Though we found it a little cumbersome to upgrade the Kobo eReader's firmware, navigating the device is fairly straightforward; you use a combination of the four-way D-pad (with a center select button) and the four buttons on the side of the device ("Home," "Menu," "Display," and "Back"). To page forward you click on the right side of the nav button, and to go back a page, you click the left side (alternatively, you can use the up/down sides of the button).
The Kobo is fairly plain-looking, but we didn't have any serious issues with its look and feel, and it's better designed than the generic Aluratek Libre ($119). At a hair under 8 ounces, it's relatively compact and lightweight and can be held in one hand for reading.
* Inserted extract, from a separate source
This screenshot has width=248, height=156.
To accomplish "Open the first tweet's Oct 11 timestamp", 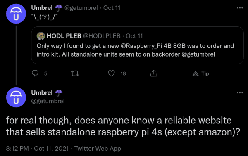I will [x=112, y=8].
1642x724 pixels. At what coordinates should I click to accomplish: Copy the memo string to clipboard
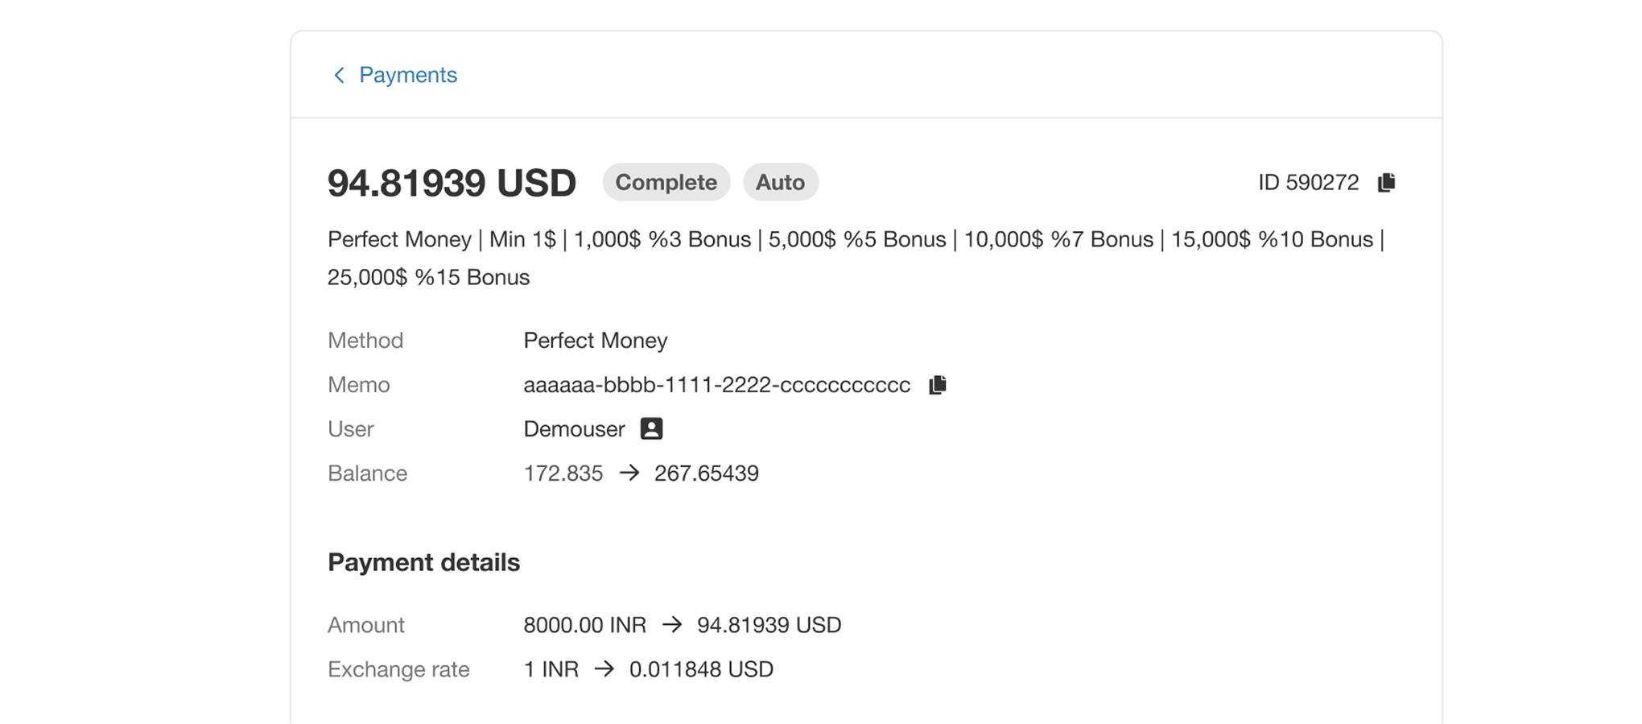click(938, 385)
The iPad, though far more versatile, feels almost bulky by comparison. Even the Kindle and Nook are larger and heavier than the Kobo.
As noted, we found the type a little lighter on this e-reader than on some competing models, and the text not as sharply defined as it should be. Like all of the current generation e-ink e-readers, there's some lag when you turn pages and go back and forth between books and the home menu. On the plus side, you can choose from five adjustable font sizes, as well as serif or sans serif styles.
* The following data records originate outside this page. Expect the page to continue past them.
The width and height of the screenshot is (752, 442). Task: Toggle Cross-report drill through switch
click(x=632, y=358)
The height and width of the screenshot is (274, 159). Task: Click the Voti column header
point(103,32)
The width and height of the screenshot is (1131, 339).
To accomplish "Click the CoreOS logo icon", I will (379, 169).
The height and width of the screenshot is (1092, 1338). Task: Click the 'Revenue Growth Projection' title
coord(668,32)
Battery life on the Kobo won't be a problem: the sealed-in battery provides up to two weeks of reading on a single charge. You can juice it up from any USB port or USB AC adapter.
The biggest issue the Kobo has is that the Borders e-book store isn't integrated into the device itself, which has also been a downside to Sony Readers. The fact that you have to connect the device to your computer to access new content (unless you have a BlackBerry) just seems a little passe at this point, especially when you have e-readers in a similar price range that offer this feature either via Wi-Fi or 3G wireless connectivity. (At the same time, Borders and/or Kobo are offering an e-book store app on wireless devices like the iPad, iPhone/iPod Touch, BlackBerry, and Android phones). It also should be pointed out that the Borders e-book store doesn't hold any sort of competitive advantage over what Amazon or Barnes & Noble offer with their e-book stores.
Back when the Nook and Kindle cost $259, we would have been willing to recommend the Kobo as a decent budget e-reader. But now that those products have had price cuts, it becomes much harder to see the value in the Kobo, even with a $20 gift card thrown in. As it stands, the Kobo probably needs to get to $99 for buyers to really take it seriously as an attractive budget choice in the highly competitive e-reader market.